I wrote a few pieces on Tumblr about sewing this year. This one, about rethinking clothes in my 50s, and there’s a roundup of what I made this summer, and my foray into Japanese Pattern books in the spring.

The dress in the photo above is Dress E from the Stylish Dress Book by Yoshiko Tsukiori. Google it or search for it on Pinterest and you’ll discover it’s wildly popular — and for good reason. It’s a cinch to make, and if you take out some of the excess ease (I cut nearly 2 inches out of each side of the front piece, and about an inch out of the back), you get this cute, swingy, comfortable dress to wear with leggings or jeans. I did one this spring without sleeves, and I think I like it much better with them — I’ll probably make a couple in lighter fabrics for summer.

This is what has happened to my brain. I should be writing, but lately, what I think about is making clothes. Pinterest makes sense at last — you can see what popular patterns look like on actual people. If there’s a technique you want to learn, you can find tutorials. And don’t even get me started on knitting — I’ve discovered Fair Isle/stranded knitting. I’m about to start a pair of socks. On these teeny tiny double-pointed needles.

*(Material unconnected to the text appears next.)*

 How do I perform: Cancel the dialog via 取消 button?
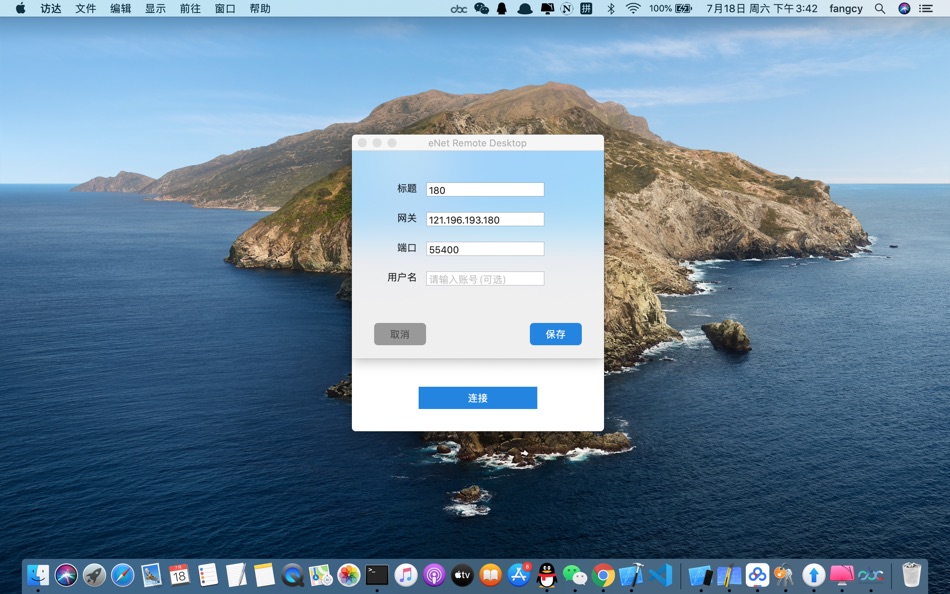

It makes me feel slightly insane.

And yet, it’s the farthest thing from insane. When faced with a choice between working on my novel, a project I like (unlike the memoir, where the agent I queried rightly noted that the parts I didn’t want to write were really showing), or making a new dress, the dress is so appealing. I can cut out and finish a dress in two days, and then wear it right off. It’s such instant gratification.

My novel. Oy. I’ve been working on it for years. And I’m not terribly good at holding it in mind in the face of a workweek. It takes a day of noodling around the house and several days of making no plans with anyone before I can find the thread again. There’s a reason it’s been 15 years between books.

And one of them is that while it’s true I wanted to be a writer, it’s more true that I just wanted a life I like. I have my house and my sweetheart and my pets and the garden and now I’m figuring out how to make cute clothes. There was a lot I didn’t love about publishing a book — the tour, the questions from strangers, the sense of personal exposure and feeling obliged to do the Dancing Bear. I never really wanted to go to book parties or teach at conferences. Pretty much all I want to do is to stay home, write some, putter in my garden, have dinner with my Person, hike, play with the dogs, meet friends for drinks.

So I’m trying to treat this book project like learning to make clothes — this one is a new genre, so I’m reading a bunch of old and new theory (I know, doesn’t sound fun, but is). I’m spending time doing exercises with minor characters. I’m finding smaller goals so it feels like perhaps I’m making progress.

And I’m trying to let myself off the hook a little bit. All things considered, that I have a home and a Person and pets and a level of financial security is such a bloody fucking miracle that really, even if I only ever publish that one novel, I made a success of my life. And if I can find my way through this new one, well, as Ray Carver once famously said, then “it’s all gravy.”